I began to learn to type at 12, when I was in the sixth grade. My children are now being taught to “keyboard” (the new term, because typewriters have all but disappeared) as early as in the first grade. I agree that keyboarding is important, but the research suggests that because we learn to type so rapidly, there’s less time to process ideas, make connections.
I cannot imagine doing my columns by hand, but I find that when I’m doing the background research for an article, it’s better to take notes by hand, because of a kind of “imprinting” on the brain. What often happens is that even with handwritten notes, I can write up my column without referring back to those notes because much of the information has been stored in my brain. The times I do check the notes, it’s more for statistics, and the spelling of names.
As an administrator having to attend many meetings, I did explore using laptops and tablets for note-taking but returned to handwritten notes. The problem with typing is that you’re swept up with speed, wanting to record everything that’s said. Handwriting puts you in a more discerning mode, picking and choosing what’s important and allowing you to build connections among topics, tasks, even people, as you write.
I did dabble with an app called Bamboo Paper, which allows you to write notes by hand on the iPad, but I’m not yet comfortable with the process especially because it’s difficult to navigate the pages.
I do transfer handwritten notes into the computer because it makes it easier to do a search when you need to look up particular information. For example, I can type in the name of a person I met with, and it will take me to the notes that I keyboarded in.
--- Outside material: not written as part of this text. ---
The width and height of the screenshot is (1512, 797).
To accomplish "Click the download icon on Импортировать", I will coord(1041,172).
In the 21st century, it’s not really handwriting versus keyboarding. But even if the computer keyboard seems so vital, we shouldn’t forget training children, and adults, to keep on writing by hand. I worry at seeing students who just sit in class staring at the lecturer, and bringing out their phones from time to time to shoot a picture of what you’ve written on the whiteboard or blackboard, or slides in your PowerPoint presentation.
Calligraphy
Let me take a detour and look at how the case for handwriting is made even stronger in cultures that use idiographs or individual characters for each word, as in Chinese. The Japanese also use kanji or “Han characters” borrowed from Chinese, together with two syllabary systems called katakana and hiragana.
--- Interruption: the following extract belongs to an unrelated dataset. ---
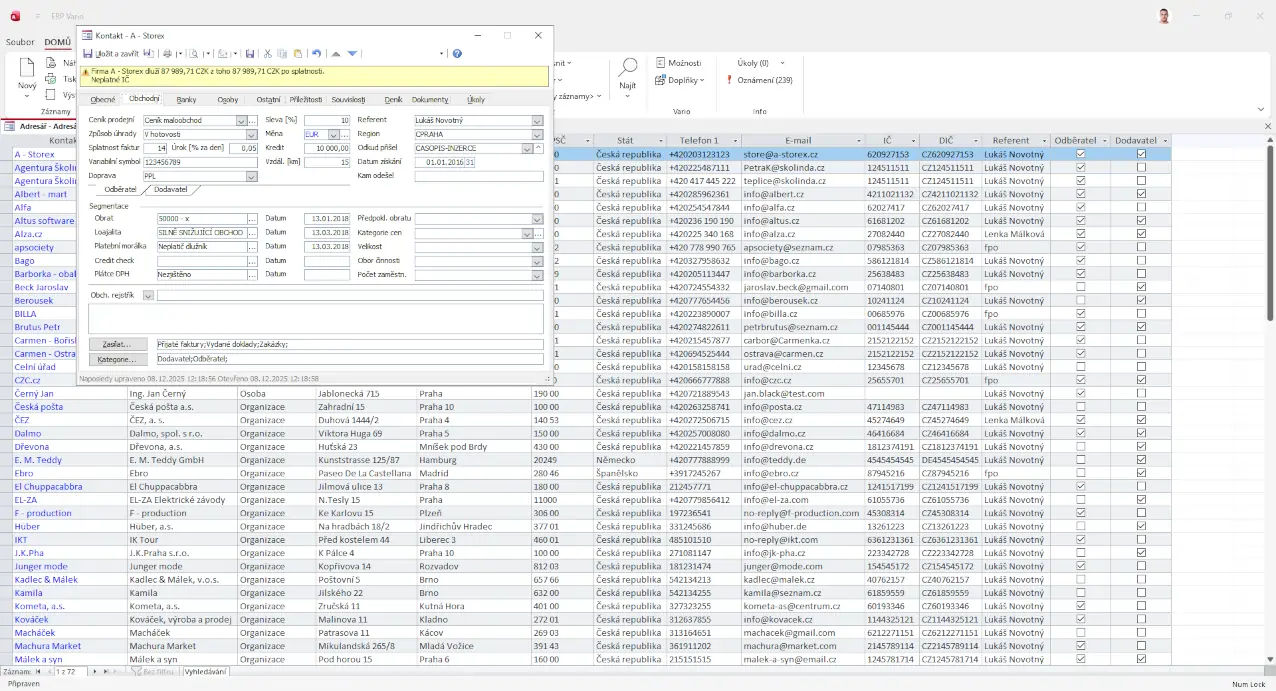Toggle Dodavatel checkbox for Agentura Školinda row

pyautogui.click(x=1141, y=168)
In these cultures, a student has to learn to write thousands of characters to be considered literate, and I can’t help but think that this is part of the secret of better academic performance from students who go through schools that teach Chinese. Writing out the characters over and over again to learn the proper sequence of strokes and the correct spacing between the strokes must really exercise the brain.
It’s significant that despite the tediousness of writing out the characters, Chinese and Japanese calligraphy are also promoted as a form of recreation similar to painting. It’s not surprising that Zen practitioners also sometimes take up calligraphy as part of their meditation practice. So handwriting functions both as discipline and as a way of taming the mind.
Calligraphy—the art of handwriting—developed, too, with alphabet-based cultures. I can imagine the early Christian monks finding peace when transcribing the Bible with elaborate calligraphy. Fine Arabic calligraphy is also very much appreciated, often used to write out just one or two words with profound meaning.
As a biological anthropologist, I’d even suggest that the ability to write by hand is probably a milestone in our evolution. When we evolved to become bipedal, standing on two feet rather than using four limbs, we freed our hands to make tools, to gesture (probably an early form of language) and, later, in many cultures, to write, a powerful way of passing on information from one generation to another.
Now the research tells us writing by hand probably also sharpens our thinking ability and skills, helping us to make sense of the world around us and to record, for our children and their children, the many marvels and miracles of the human condition.